I was looking forward to writing this for a long time, and it’s a necessary one, too – we will talk about algorithms and functions. Do you remember, back in school, when nobody could explain to you why on earth you needed to know about that stuff? Or why on earth you needed to sit through maths class at all? If you’re in the tech field in 2021, understanding neural networks may be expected from you, and understanding algorithms is one step in the right direction.
Machine Learning – Nothing Else Than Pure Mathematics
How can you teach a machine a task? You have two options. Either you hardcode something, or you enable the machine to learn for itself.
If your problem is not too complex, writing a simple script may suffice. Let’s take an example we can all relate to: We get up early, it’s still dark outside, and we have to leave the house (something we all long for during lockdown times, right?). We have a set of five shirts and five pairs of jeans which we usually all mix and match. However, we noticed that we cling to the same combinations, and we want to change that. That’s where our script comes in!
We create a list of our shirts and another list of our pairs of jeans, then have the script choose a random number twice and voila, we mixed and matched without any human interaction!
import random shirts = ["the red shirt","the t-shirt","the band shirt","the shirt with the cats","the nice shirt"] jeans = ["the dark blue", "the light blue", "the black", "the red", "the white"] a = random.randint(0,4) b = random.randint(0,4) print("You will wear "+shirts[a]+" and "+jeans[b]+" pair of jeans today. Have fun!")
As the number of shirts and pairs of jeans is limited and we always want to do the same task, there’s no need to overengineer this. Just use this simple script and you’re good! Now, guess what – this is not machine learning. Machine learning uses a different mechanism to get you a result.
The Learning Effect
The system works so well that you buy 30 more shirts and 45 more pairs of jeans (just for the funsies!), and you also add your 20 pairs of socks to the script. You leave the house a few weeks, happy that you don’t have to think about anything in the morning.
But – then it happens: Depending on what you’re wearing, the people you meet on your commute seem to be nicer or less nice! With certain combinations, you even received a free coffee twice! You cannot figure out which combinations you should avoid and which you should maybe wear more often (Who doesn’t want free coffee?). With your 50 pairs of jeans, your 35 shirts and your 20 socks, you have so many possible combinations to go through that it would take you ages to guess the good combinations. Maybe you would start your retirement before you had another free coffee again! And this is where machine learning comes into play: For the next months, you collect the daily data of what you wear and how the reactions are. Depending on how thorough the data should be, you can also collect some metadata like how long you’ve slept, how the weather is, and which bus or train you caught. After a certain amount of time, you feed this data into an algorithm.
An algorithm is nothing else than a mathematical function. You start with a basic one, that doesn’t know your preferences at all. If you applied this function to your data and asked it to give you the good combinations, its first step would be the same as a human’s first step: guessing.

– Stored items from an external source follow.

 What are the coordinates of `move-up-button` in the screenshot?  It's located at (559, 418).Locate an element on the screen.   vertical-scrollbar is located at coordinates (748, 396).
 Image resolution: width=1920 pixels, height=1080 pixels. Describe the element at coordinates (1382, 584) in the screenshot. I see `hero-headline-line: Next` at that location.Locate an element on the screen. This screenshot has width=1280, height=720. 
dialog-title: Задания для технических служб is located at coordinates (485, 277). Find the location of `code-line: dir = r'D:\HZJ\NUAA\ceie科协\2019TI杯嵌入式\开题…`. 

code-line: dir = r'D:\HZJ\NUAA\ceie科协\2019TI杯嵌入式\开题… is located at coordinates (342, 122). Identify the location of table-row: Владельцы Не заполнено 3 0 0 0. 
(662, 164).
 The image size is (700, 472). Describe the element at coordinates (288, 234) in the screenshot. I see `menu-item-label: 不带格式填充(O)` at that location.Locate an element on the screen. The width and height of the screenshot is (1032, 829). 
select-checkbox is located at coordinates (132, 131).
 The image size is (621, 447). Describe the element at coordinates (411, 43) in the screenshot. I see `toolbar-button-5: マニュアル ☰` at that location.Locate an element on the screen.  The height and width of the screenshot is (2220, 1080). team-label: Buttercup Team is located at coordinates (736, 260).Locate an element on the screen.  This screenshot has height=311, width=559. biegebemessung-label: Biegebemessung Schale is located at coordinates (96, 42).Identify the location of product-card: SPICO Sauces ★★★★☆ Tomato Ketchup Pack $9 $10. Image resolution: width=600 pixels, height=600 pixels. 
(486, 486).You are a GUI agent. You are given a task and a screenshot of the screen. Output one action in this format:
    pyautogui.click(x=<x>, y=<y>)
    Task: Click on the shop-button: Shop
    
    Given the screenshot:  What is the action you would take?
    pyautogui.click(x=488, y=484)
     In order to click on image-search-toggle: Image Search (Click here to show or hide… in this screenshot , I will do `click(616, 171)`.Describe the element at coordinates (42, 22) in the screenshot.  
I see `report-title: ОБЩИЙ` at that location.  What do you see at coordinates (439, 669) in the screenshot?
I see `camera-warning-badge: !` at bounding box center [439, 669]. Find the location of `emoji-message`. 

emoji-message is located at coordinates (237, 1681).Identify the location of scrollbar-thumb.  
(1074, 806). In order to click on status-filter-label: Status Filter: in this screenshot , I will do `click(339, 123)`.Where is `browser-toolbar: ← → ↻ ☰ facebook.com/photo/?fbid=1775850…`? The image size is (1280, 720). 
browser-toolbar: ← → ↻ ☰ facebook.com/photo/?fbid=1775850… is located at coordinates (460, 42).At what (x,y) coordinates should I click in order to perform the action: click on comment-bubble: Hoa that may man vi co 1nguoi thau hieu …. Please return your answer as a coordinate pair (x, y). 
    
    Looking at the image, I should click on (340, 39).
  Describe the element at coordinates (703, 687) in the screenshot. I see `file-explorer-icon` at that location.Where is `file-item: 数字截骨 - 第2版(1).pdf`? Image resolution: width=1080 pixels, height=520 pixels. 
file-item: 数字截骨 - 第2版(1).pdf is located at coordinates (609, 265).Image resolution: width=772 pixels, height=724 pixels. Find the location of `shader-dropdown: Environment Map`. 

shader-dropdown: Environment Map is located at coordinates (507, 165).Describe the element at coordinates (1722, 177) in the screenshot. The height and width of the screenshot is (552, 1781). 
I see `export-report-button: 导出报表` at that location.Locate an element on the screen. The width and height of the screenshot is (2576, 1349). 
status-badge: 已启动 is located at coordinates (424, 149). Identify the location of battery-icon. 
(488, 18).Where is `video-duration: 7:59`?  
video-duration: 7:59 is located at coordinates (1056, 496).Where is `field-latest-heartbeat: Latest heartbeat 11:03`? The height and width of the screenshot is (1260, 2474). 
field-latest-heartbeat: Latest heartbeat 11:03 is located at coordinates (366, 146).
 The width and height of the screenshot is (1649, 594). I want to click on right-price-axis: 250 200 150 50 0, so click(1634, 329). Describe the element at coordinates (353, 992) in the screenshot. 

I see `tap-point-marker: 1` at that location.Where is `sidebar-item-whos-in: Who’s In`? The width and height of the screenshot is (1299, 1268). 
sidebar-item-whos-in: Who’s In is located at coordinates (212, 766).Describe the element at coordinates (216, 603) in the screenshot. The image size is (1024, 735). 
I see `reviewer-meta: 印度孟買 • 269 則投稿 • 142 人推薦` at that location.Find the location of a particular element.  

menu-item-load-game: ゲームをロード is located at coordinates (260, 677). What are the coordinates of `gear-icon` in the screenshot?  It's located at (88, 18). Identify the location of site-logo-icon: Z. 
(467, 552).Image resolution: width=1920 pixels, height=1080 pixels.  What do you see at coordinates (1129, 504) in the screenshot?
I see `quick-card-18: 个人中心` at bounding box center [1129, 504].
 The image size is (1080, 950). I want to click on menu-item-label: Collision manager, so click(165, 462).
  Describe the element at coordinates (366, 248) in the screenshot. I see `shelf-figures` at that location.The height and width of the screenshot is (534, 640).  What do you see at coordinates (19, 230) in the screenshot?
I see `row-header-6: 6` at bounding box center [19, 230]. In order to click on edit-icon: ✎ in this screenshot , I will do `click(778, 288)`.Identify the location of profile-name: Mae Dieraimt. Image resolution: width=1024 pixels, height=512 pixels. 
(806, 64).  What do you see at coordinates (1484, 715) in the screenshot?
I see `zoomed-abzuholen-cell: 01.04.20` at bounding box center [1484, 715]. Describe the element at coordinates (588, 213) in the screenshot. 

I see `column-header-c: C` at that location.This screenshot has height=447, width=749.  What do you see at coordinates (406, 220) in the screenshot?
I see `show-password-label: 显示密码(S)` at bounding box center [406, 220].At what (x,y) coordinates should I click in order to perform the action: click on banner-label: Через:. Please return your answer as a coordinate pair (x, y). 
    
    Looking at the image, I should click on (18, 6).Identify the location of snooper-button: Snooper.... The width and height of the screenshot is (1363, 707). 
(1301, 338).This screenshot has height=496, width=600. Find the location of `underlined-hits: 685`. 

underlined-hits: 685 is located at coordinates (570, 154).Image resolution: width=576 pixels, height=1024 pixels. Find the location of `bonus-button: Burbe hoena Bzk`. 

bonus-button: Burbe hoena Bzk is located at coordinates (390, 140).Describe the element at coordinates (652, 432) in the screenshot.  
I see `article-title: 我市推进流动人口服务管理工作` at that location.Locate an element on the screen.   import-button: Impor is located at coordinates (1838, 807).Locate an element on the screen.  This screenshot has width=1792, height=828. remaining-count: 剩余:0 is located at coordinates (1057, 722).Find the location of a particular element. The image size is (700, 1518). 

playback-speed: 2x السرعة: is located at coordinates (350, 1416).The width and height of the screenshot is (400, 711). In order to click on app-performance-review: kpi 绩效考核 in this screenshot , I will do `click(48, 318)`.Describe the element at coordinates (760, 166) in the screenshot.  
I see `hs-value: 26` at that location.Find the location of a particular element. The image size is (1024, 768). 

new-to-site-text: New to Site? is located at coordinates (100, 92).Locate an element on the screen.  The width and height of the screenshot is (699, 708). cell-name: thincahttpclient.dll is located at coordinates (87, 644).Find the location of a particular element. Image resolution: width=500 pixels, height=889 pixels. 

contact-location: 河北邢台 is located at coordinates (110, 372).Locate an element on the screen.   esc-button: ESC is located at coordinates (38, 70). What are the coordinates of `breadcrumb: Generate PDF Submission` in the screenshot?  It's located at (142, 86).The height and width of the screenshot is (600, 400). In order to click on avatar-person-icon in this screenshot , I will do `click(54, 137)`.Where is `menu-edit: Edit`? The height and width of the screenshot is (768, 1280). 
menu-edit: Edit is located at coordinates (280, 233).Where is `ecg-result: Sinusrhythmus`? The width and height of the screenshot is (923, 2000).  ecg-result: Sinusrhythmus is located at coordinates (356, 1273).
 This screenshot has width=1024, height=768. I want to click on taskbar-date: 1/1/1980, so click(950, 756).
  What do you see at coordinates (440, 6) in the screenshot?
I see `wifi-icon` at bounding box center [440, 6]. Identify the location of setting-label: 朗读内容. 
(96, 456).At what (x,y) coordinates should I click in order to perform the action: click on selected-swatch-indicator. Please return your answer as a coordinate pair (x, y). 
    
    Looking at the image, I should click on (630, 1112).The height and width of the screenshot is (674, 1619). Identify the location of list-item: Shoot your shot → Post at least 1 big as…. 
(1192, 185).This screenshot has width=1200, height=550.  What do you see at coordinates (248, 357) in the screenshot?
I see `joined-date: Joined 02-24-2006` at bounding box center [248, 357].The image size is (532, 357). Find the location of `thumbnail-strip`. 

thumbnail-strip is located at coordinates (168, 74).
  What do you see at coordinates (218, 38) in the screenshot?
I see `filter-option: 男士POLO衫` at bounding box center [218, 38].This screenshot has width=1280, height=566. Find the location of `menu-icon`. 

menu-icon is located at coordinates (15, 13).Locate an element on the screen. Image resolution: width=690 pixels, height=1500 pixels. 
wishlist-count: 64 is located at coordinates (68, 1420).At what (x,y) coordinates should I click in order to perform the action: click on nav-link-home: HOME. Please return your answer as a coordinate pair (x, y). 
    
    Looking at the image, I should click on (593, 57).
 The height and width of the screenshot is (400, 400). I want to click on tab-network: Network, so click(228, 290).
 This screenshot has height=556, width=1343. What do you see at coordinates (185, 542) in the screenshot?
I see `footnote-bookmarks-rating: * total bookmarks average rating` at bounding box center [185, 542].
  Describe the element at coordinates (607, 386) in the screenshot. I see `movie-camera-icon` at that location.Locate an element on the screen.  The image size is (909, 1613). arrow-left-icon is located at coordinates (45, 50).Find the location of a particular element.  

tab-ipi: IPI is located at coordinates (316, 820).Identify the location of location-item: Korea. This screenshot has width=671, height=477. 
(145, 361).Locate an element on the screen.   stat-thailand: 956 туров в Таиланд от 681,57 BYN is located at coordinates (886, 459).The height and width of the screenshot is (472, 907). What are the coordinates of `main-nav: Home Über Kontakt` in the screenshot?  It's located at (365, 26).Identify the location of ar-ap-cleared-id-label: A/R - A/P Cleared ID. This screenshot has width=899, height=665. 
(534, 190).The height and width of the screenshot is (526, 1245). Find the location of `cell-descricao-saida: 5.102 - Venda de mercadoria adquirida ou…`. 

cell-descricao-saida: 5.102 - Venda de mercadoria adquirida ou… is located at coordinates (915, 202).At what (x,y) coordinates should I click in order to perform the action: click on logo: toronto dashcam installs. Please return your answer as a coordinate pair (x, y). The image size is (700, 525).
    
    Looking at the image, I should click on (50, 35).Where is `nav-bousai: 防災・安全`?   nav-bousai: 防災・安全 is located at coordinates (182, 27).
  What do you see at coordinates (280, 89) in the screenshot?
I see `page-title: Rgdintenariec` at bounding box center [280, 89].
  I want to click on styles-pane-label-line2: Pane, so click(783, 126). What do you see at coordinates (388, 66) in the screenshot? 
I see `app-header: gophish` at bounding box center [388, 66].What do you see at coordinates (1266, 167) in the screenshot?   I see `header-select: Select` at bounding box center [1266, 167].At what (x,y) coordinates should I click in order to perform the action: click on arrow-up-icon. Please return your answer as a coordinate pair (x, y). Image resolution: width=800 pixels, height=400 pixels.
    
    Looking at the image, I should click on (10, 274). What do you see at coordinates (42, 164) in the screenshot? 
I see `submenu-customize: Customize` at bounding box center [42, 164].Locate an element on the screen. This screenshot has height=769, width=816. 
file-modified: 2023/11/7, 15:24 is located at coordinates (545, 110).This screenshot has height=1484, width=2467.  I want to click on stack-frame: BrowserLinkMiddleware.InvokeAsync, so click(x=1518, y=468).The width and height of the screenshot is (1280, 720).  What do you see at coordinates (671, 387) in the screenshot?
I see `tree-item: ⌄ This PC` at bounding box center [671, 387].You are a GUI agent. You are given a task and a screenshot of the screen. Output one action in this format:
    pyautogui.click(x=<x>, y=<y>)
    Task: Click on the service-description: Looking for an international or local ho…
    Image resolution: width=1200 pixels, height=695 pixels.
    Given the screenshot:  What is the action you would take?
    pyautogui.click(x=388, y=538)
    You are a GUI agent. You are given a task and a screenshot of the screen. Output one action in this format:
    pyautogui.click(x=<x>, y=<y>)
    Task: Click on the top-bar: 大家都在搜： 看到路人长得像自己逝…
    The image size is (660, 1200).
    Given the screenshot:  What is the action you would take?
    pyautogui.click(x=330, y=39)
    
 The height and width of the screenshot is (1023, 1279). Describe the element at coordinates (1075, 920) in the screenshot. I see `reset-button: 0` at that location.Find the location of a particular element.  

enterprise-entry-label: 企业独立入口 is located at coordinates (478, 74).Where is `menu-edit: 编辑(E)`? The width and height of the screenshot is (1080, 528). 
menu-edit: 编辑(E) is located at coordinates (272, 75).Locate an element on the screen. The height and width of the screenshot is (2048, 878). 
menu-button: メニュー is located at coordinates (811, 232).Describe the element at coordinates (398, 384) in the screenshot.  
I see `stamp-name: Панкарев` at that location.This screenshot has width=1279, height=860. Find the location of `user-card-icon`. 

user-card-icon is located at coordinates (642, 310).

The algorithm uses your data to check how far its guess is away from the reality. Depending on the outcome, it will slightly apply changes to its parameters and then guess again. Did it perform better? Or worse? Depending on this outcome, the algorithm will adapt its parameters again, and then check again with the data. This process will be repeated many, many times. If you collected metadata like the weather and your wake-up time, this may also be used by the machine to come closer to the real results. It does so by guessing first, then applying the parameters, and then using these very parameters on every other data that was collected. The theory behind this is: If the parameters are correct, they will guess correctly in as many cases as possible. This phase is called the training phase.
Once the algorithm decides that it cannot possibly become any more accurate, it changes into the testing phase. In order to be “accurate”, one would expect (very simply spoken) that the algorithm performs better than a blind ape that randomly picks shirts and jeans for you. If that is not the case, the training failed completely and may be re-done with modified, or completely different, data. If it has been successful, the algorithm will test its own abilities on some data that was previously separated from the training data. If it performs well on this, too, you can apply it to the real world: Tomorrow, you’ll let that algorithm pick your outfit! This is the application of the new machine learning model.
For the next weeks, you collect data again, based on the choices the algorithm gave to you. Then you can feed this data, along with the answer to the question Did you achieve the desired result (free coffee)? to your algorithm, and it can re-train itself and maybe get a bit more accurate again.
If It’s Not Getting Better
But what if you notice that no matter whether you let the algorithm pick your outfit or you pick it yourself does not change the number of free coffees? Well, sometimes there is a correlation, but not causality, for some data. It may correlate that you wore a specific outfit on the days where you received free coffee, but it may not be the cause of it. In this case, you should go back to the beginning and make a new guess about the real cause. You think about this a lot, and you’re getting constantly less sleep due to this – and the number of coffees increases again. So for this specific case, you now know – people just felt pity for you because you looked so tired. They didn’t pay attention to your outfit at all.